We want your feedback: Improving the sentence collection

Thanks everyone for your feedback, this is really helpful to define the requirements to improve Common Voice sentence collection, please keep it coming.

A quick note: I will be taking a few weeks away, so expect less iterations from staff until the end of August, but please, keep the feedback coming to this topic in the meantime, I will be checking it as soon as I’m back to inform a recommendation.


  • Finding CC0 stuff is hard, everyone ‘liberal’ use CC-BY.
  • Having a way to tag alternate sentences that mean the exact same thing.
    • In Norway we have so many ‘official’ ways to say things, and some people only use one of them, some use the other, some very very few people use both.
    • In English “To be” can be either “Å verta” or “Å bli”.
    • We have a ton of this.
  • Having a built-in system for translation of English sentences.
    • I’ve done this manually for now, it’s boring, but I’m also a bit concerned that some interesting data (the connection English sentence <=> Norwegian sentence, is getting lost).
    • It also needs to have several output sentences for one input sentence.
  • When taking in new sentences, check all new words so we can check if it’s in the correct grammar.
    • Sadly we even have “choose-your-own-adventure” grammar in Norwegian.
    • You have to be internally consistent, but you can choose to either write “to be” as “å vera” or “å vere”. Yes, in addition to “å bli”.
    • We would only want to have one of those forms in the corpus, so that the speech recognition only comes out in one consistent form.
    • That’s a hard problem, and I think Norwegian has it worse than most, but anyone would benefit from rules, stats and information on importing (or in review).
  • We could have a simple way for people to contribute their blogs as corpus.
    • That’s how I’ve gotten most of the sentences I’m preparing for Norwegian.
    • However it needs rather intensive proof reading.
    • Or even other places like Facebook / Twitter.
  • Not for sentence collection: but we also need to be able to say what dialect the person identify as speaking.
    • They sound extremely different, so a good Norwegian speech recognition will need to have a good distribution.
    • This is also my main interest in this project, as commercial speech recognition I’ve tried won’t understand you unless you change the way you speak.

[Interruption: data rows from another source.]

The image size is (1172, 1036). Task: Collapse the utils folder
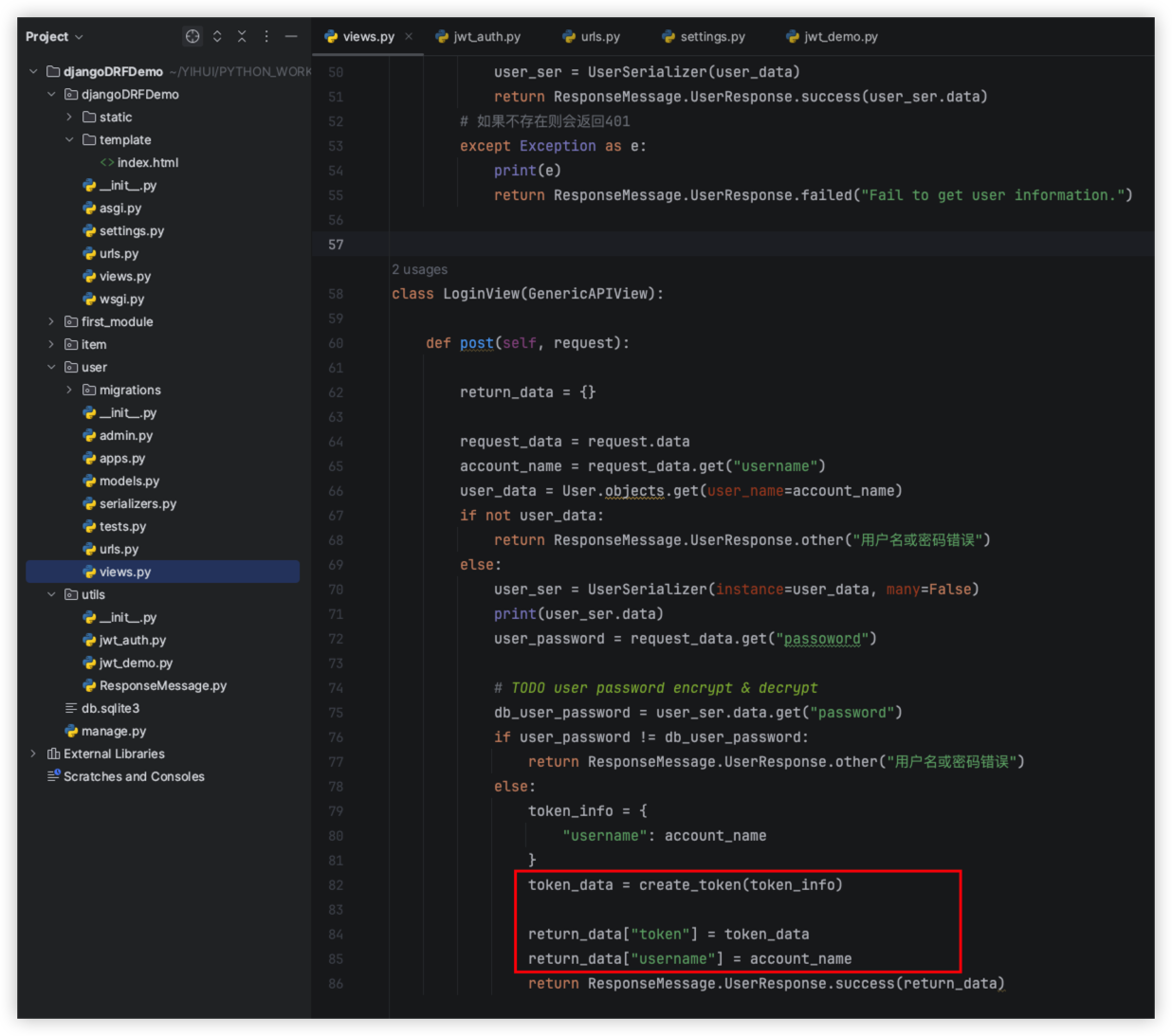pyautogui.click(x=51, y=595)
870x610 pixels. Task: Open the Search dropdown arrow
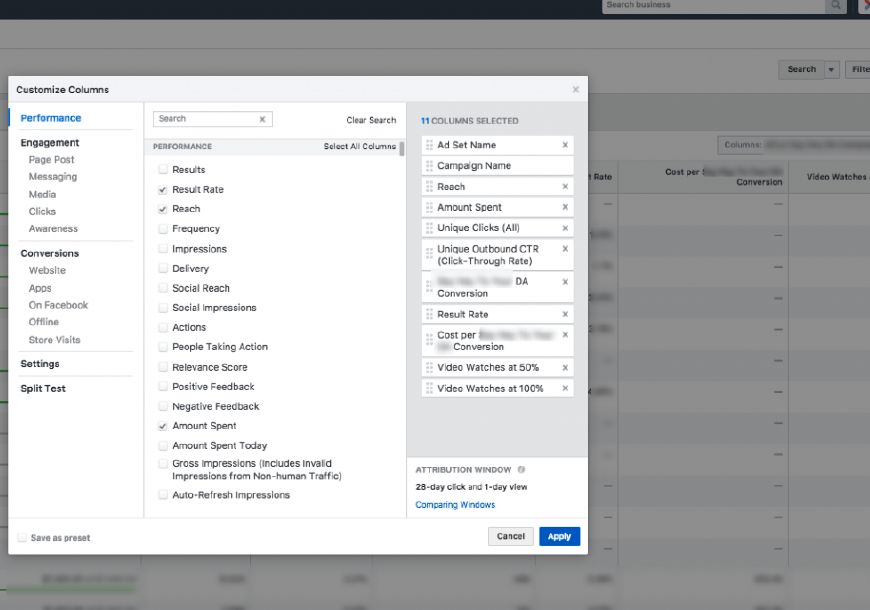tap(831, 70)
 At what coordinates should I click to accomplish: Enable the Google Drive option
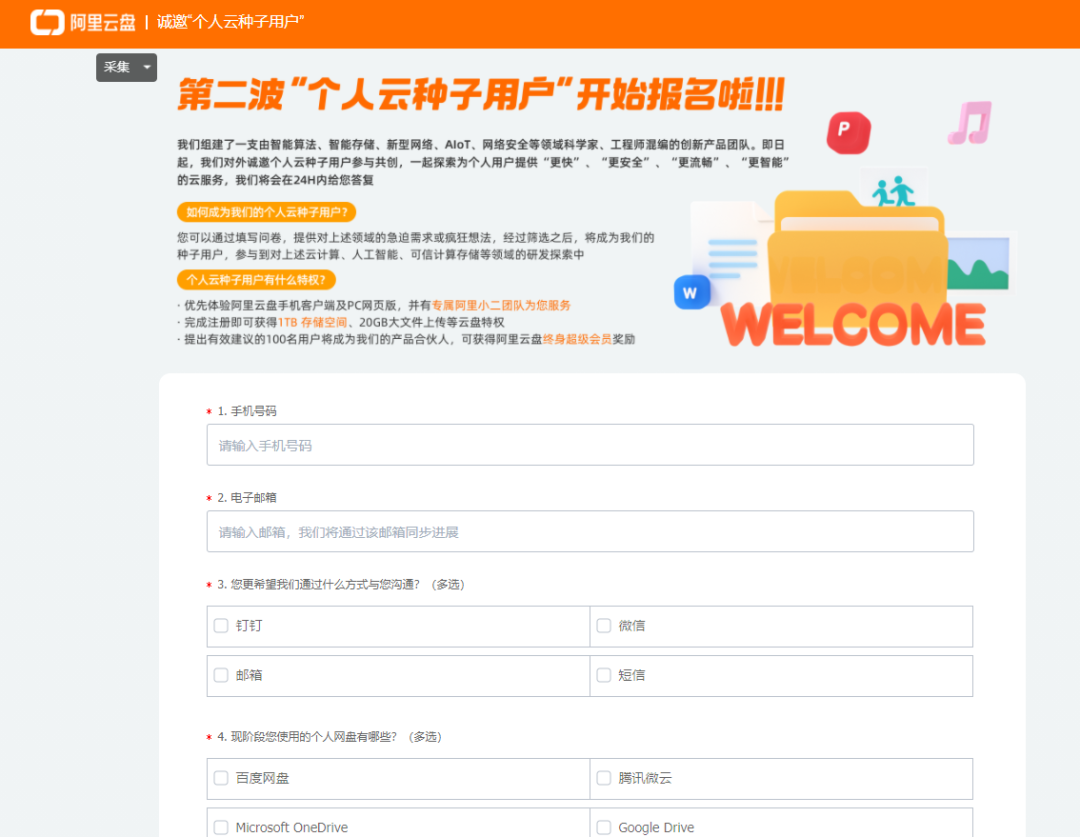(604, 827)
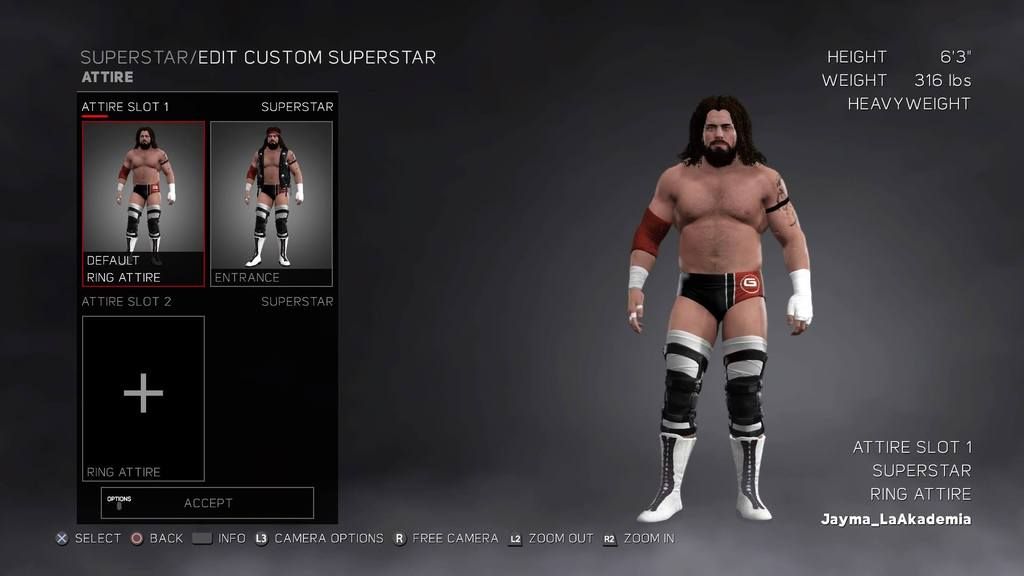Click the Options controller icon
The image size is (1024, 576).
pyautogui.click(x=119, y=502)
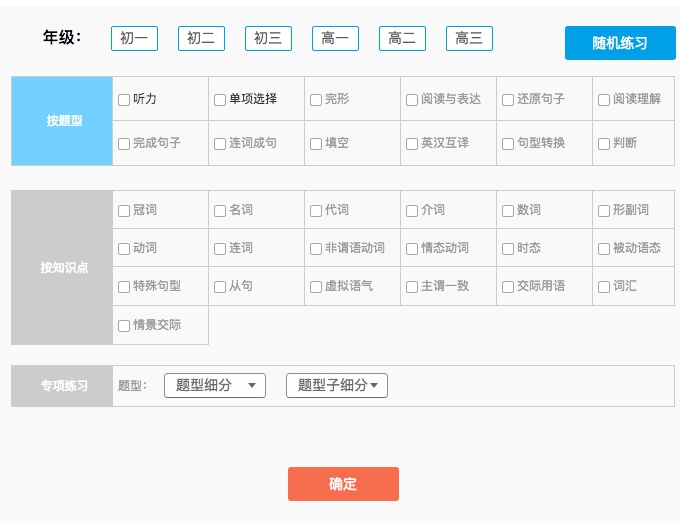Open the 题型细分 dropdown
Viewport: 680px width, 521px height.
(215, 386)
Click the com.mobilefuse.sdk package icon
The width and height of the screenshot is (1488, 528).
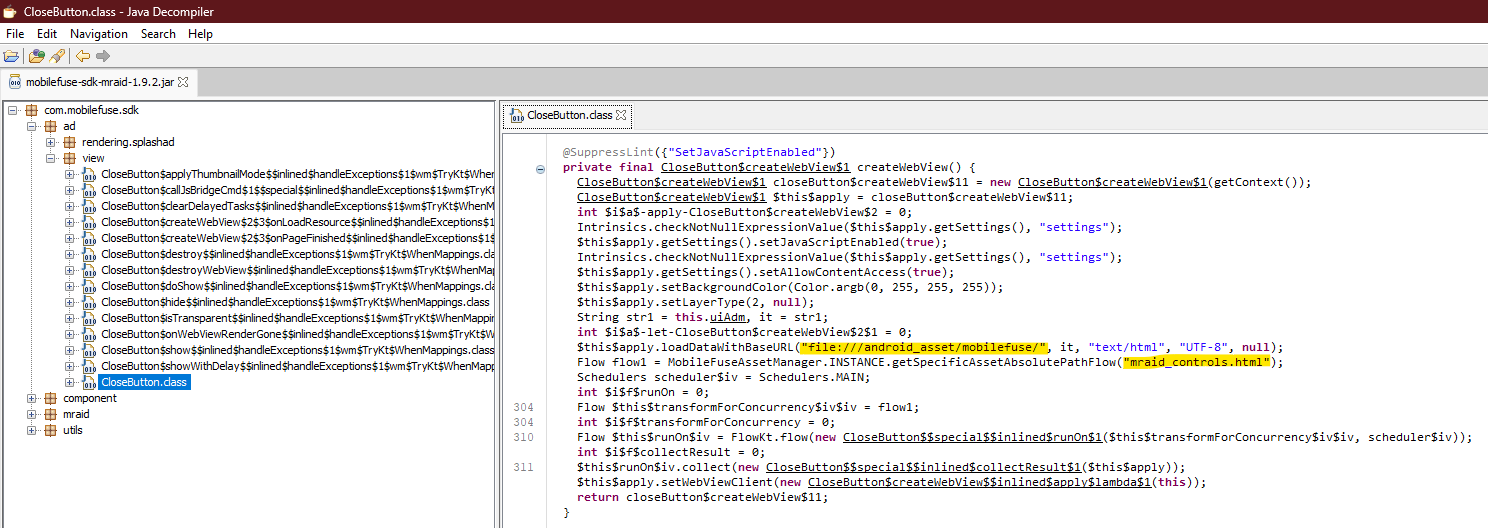coord(31,110)
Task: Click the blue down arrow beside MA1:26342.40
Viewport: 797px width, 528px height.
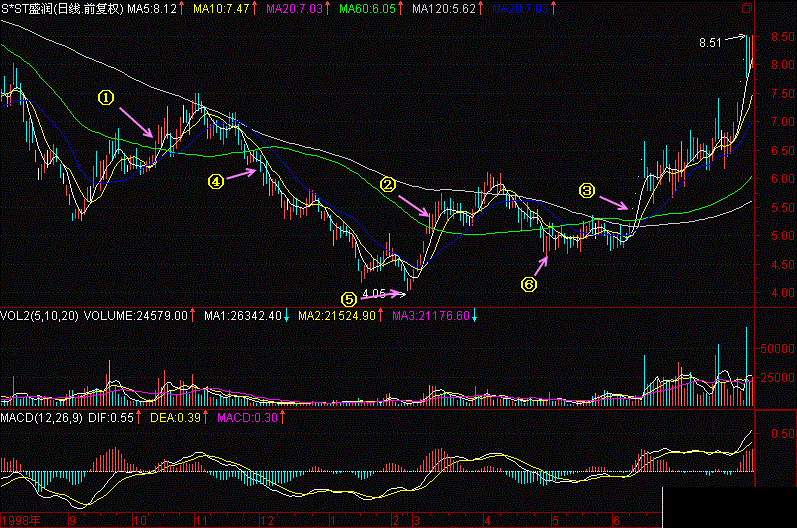Action: click(286, 316)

I think it would be nice to have sentence templates with placeholders for things like cities, countries, female or male names and so on. The reason I like them, is that they could lead to less repetitions of the same word sequences over and over again. For this to happen, it has to be implemented right, though.

In German we currently have a lot of sentences of the form “$A is the capital of $B.” or “Can you walk from $A to $B?”. The main part of these sentences always stays the same, while the variables are substituted by geo-locations. This could lead to overfitting (and might be boring to read at some point).

If Common Voice supported real templates, it would be aware of the fact that there are multiple variations of the same sentence and such a template sentence would not show up more frequently than other sentences (or at least not much more).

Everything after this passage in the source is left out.